Alwaght- Casualties were reported after terrorists opened fire on a military parade in Iran’s southern city of Ahvaz on Saturday.
Fars News agency cited Mojtaba Zonnour, member of Parliament's National Security and Foreign Policy Committee, as saying 29 people were killed and 57 others injured in the terrorist attack.
Gunmen opened fire on people from behind a viewing stand at Qods Boulevard of Ahvaz during the morning parade held to mark the former Iraqi dictator Saddam Hussein's invasion of Iran in the 1980s.
IRNA news agency also cited Governor of Khuzestan Province Gholamreza Shariati as saying Individuals disguised in the Islamic Revolution Guards Corps and Basij uniforms fired at officials and people from behind the stand, leaving a number of innocent people including women and children martyred or injured".

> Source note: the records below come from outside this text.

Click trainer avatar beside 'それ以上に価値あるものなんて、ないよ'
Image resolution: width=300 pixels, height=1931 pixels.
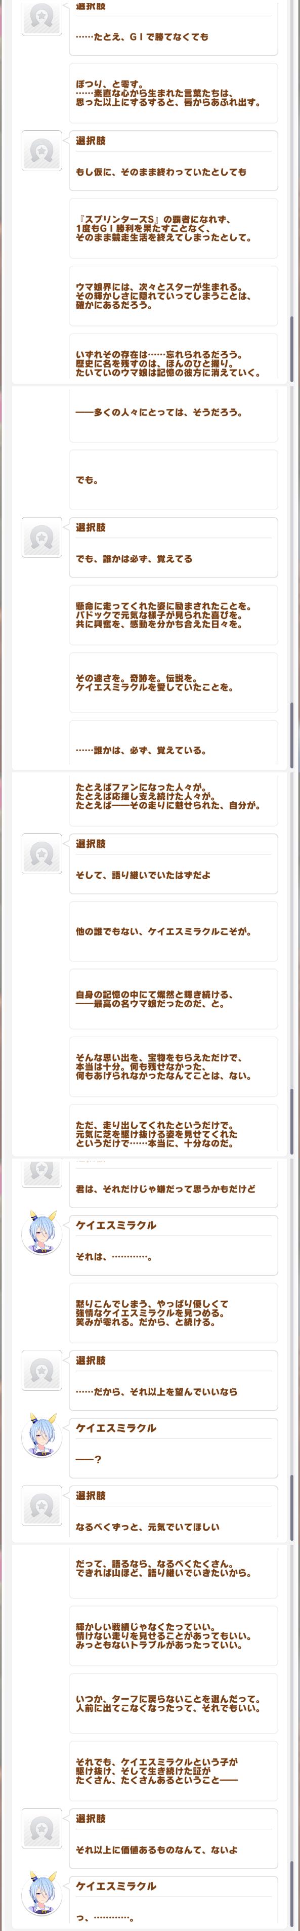[42, 1828]
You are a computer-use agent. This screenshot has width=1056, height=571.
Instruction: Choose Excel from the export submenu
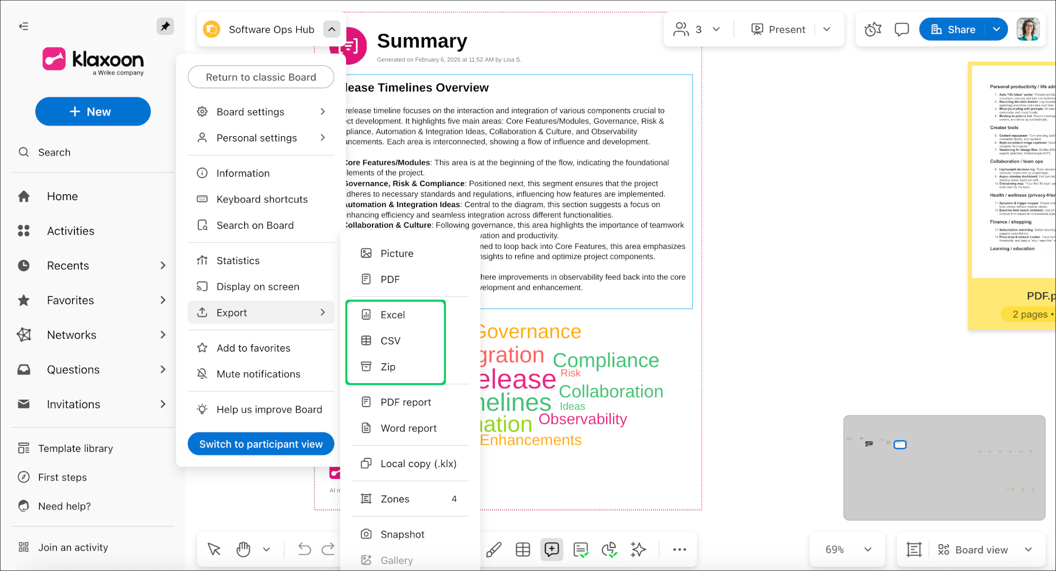(x=392, y=315)
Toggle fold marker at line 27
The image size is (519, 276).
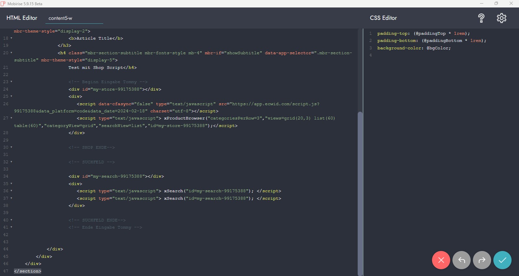11,118
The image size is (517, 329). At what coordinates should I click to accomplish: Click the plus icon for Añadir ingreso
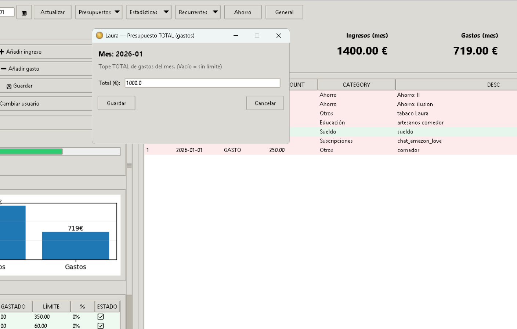2,52
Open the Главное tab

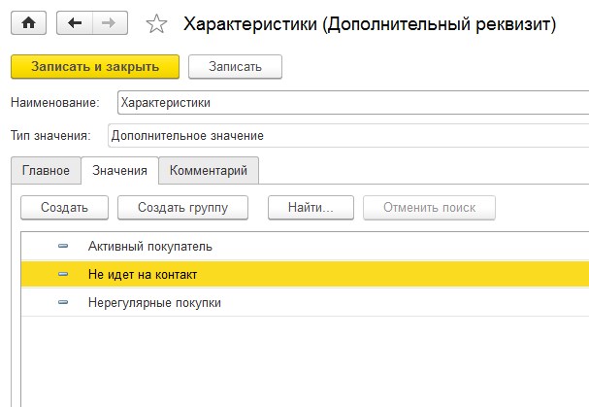46,170
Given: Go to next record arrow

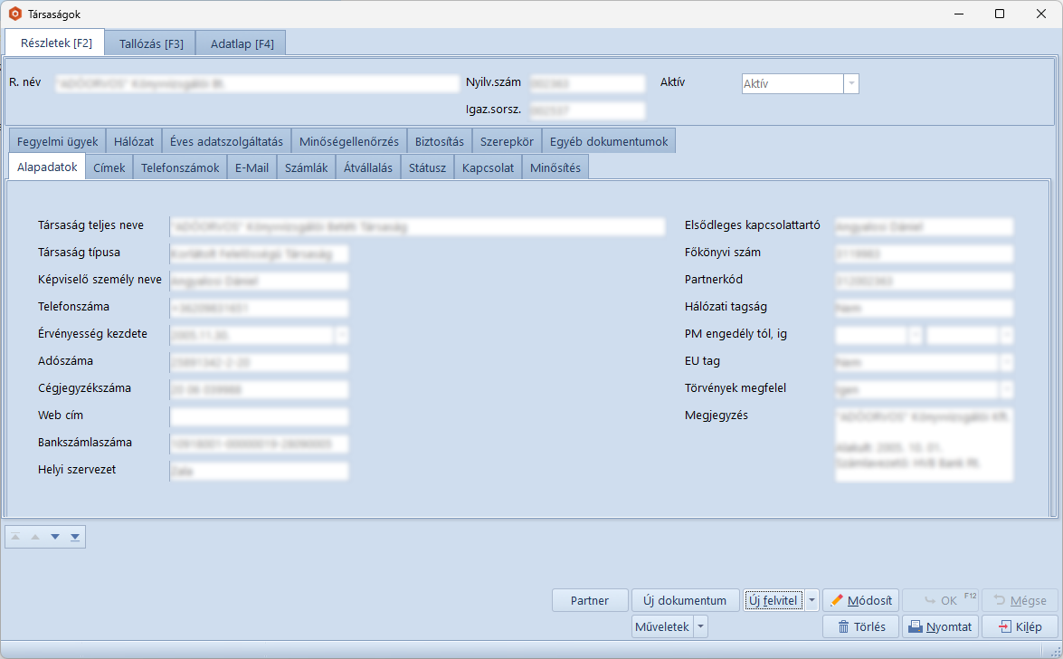Looking at the screenshot, I should click(x=55, y=537).
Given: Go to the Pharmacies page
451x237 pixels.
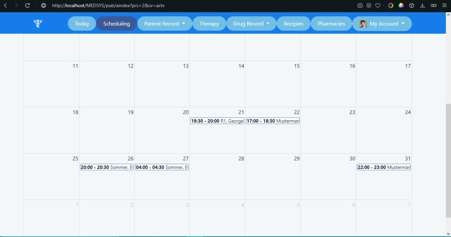Looking at the screenshot, I should tap(331, 23).
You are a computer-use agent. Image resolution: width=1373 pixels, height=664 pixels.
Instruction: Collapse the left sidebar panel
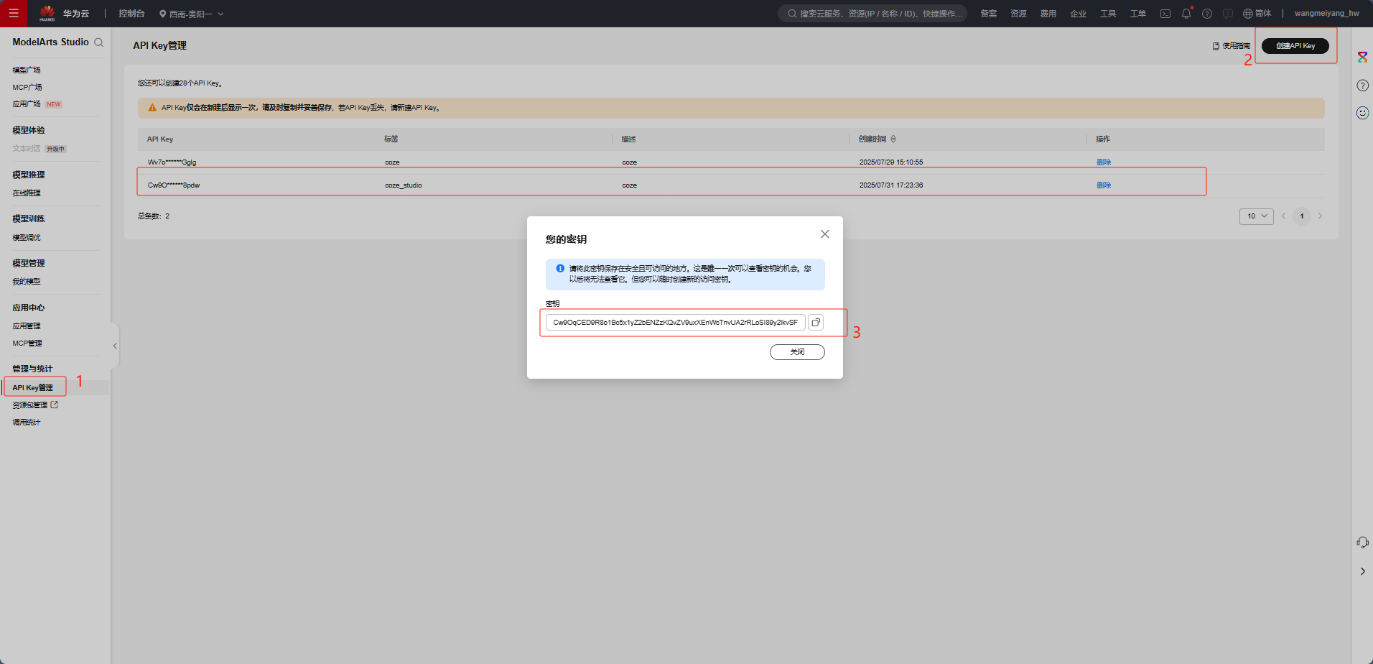pos(115,346)
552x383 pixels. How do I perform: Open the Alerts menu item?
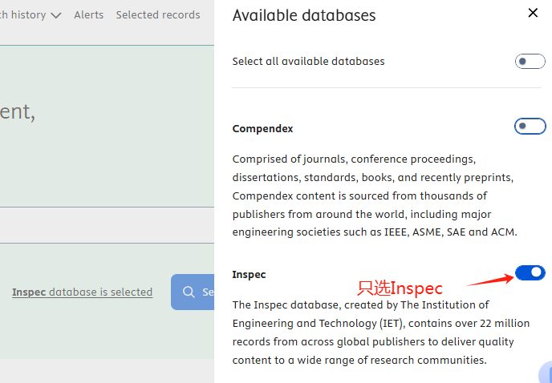pos(88,15)
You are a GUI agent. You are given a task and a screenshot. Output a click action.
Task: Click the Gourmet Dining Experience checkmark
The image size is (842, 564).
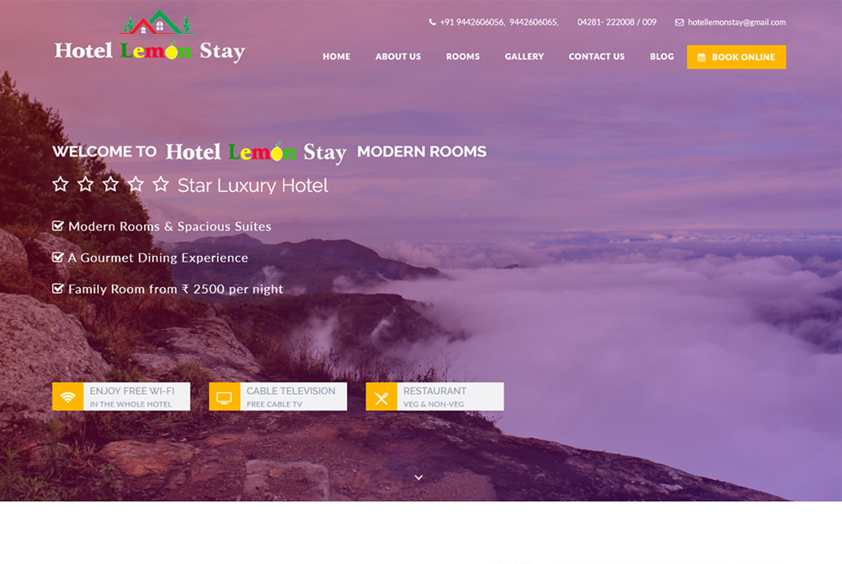(57, 257)
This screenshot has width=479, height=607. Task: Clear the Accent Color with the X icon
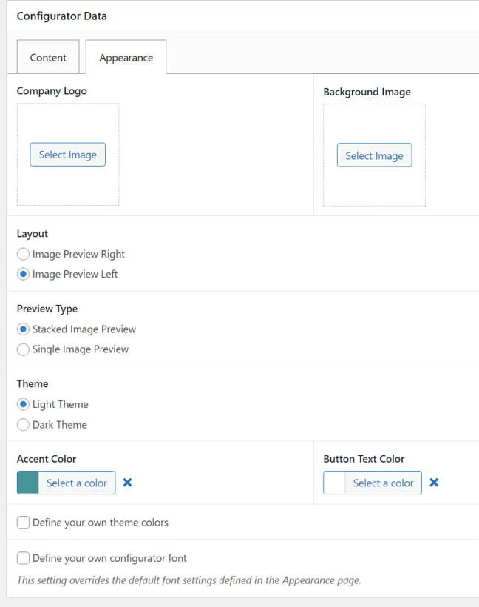coord(127,483)
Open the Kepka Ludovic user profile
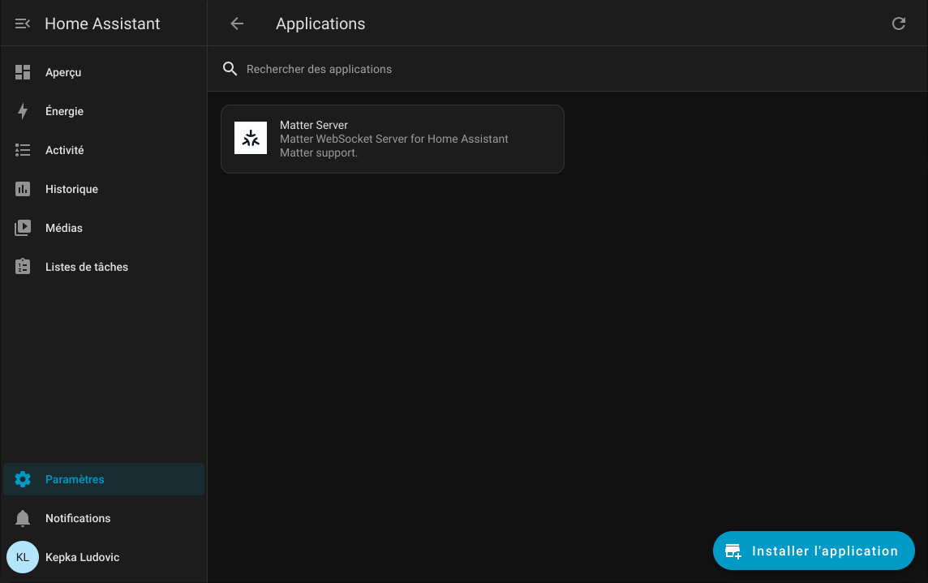Image resolution: width=928 pixels, height=583 pixels. [83, 558]

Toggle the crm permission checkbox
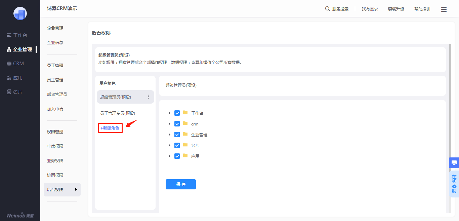click(x=177, y=124)
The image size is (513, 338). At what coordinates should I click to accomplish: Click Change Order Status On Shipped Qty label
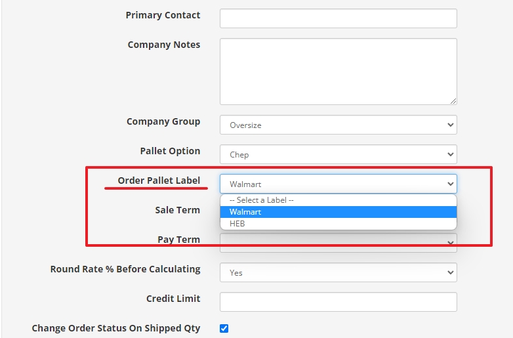click(116, 328)
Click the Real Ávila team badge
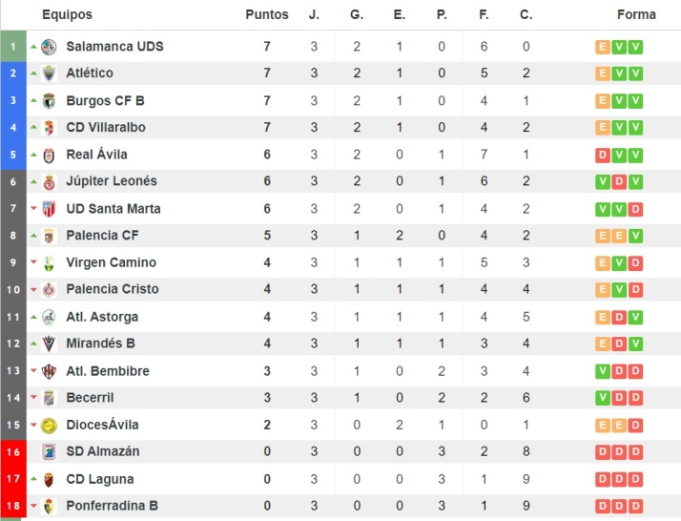 50,155
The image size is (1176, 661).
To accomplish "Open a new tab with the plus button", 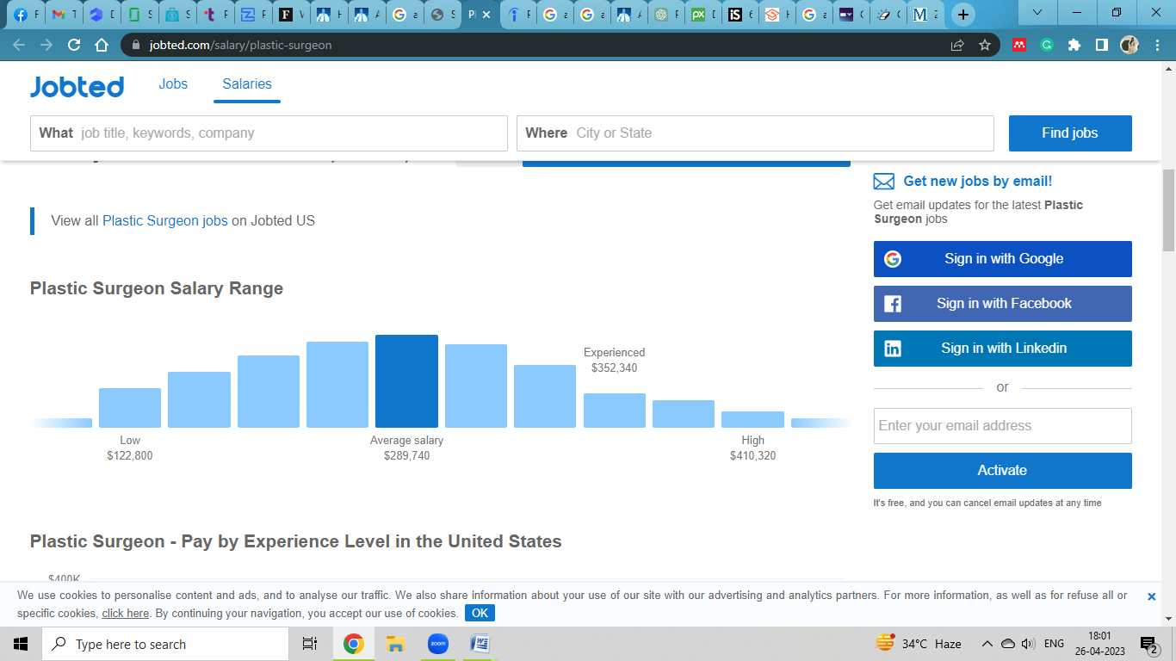I will click(963, 15).
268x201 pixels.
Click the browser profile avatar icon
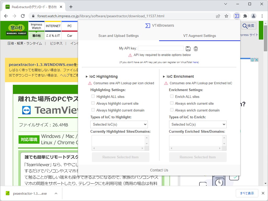253,16
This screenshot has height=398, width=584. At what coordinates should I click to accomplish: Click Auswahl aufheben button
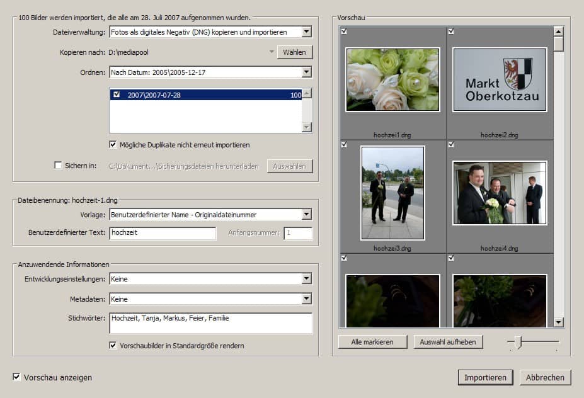448,342
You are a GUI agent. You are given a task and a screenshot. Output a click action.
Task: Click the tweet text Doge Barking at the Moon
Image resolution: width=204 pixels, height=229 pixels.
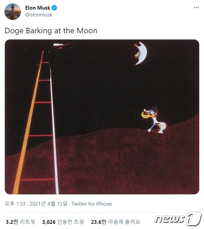[51, 31]
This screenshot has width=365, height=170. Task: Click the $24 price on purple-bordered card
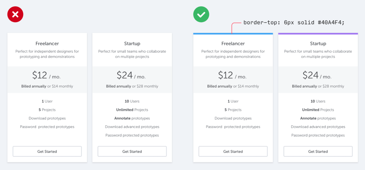point(311,75)
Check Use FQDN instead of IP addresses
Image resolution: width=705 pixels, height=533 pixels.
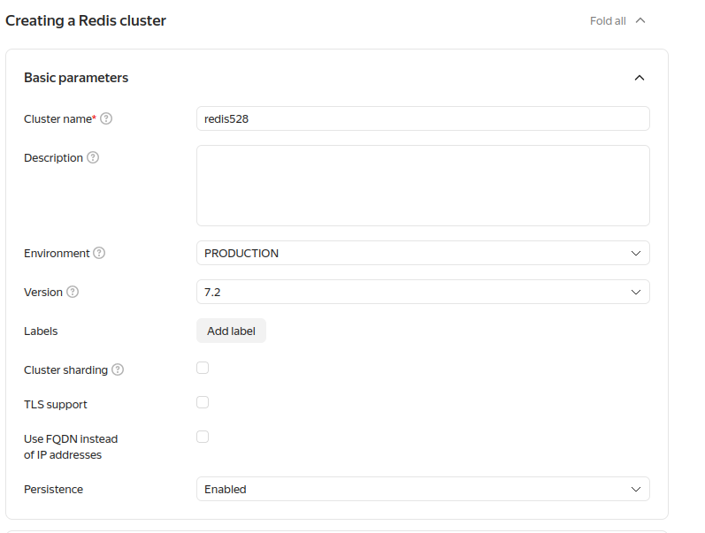[203, 437]
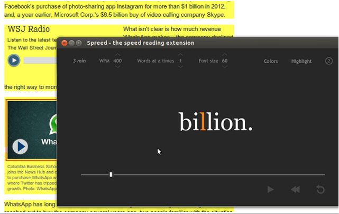The image size is (339, 214).
Task: Play the WhatsApp video thumbnail
Action: (21, 146)
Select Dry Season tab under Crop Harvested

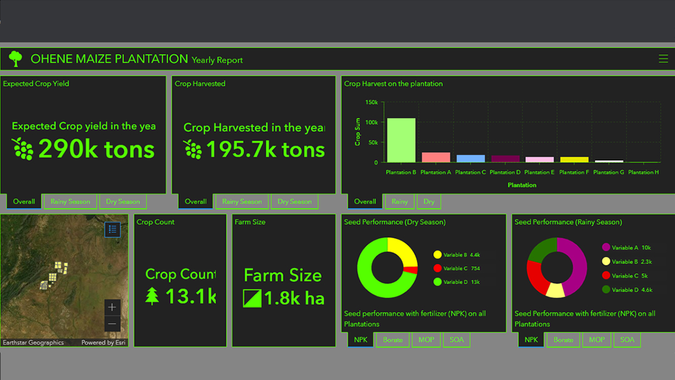(x=294, y=202)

The Islamic Revolution Guards Corps (IRGC) spokesman Ramezan Sharif said the attackers were affiliated to a terrorist group supported by Saudi Arabia.
"The individuals who fired at the people and the armed forces during the parade are connected to the al-Ahvaziya group which is fed by Saudi Arabia," he said Mehr News agency.
Sharif said the shooting is not unprecedented and the group which is also supported by the UK has attacked convoys of those visiting the former frontlines of Saddam's war on Iran in recent years.
The Fars news agency said citizens watching the parade first thought that the shooting was inadvertent. "After several people were injured, they realized it is a terrorist attack," it said.
Sharif said people had been invited to the ceremony and the terrorists targeted both the people and the armed forces in the attack. "The attack aimed to overshadow the magnificence of the parade by the armed forces," he said.
Similar parades are held in other cities across Iran, including Tehran where President Hassan Rouhani said the US administration will suffer the same fate as Saddam.
The attack comes after a US-backed campaign to stir up unrest in Iranian cities fell flat. The effort, known as the Hot Summer Project, sought to whip up public anger over water and electricity shortages in the face of a protracted drought.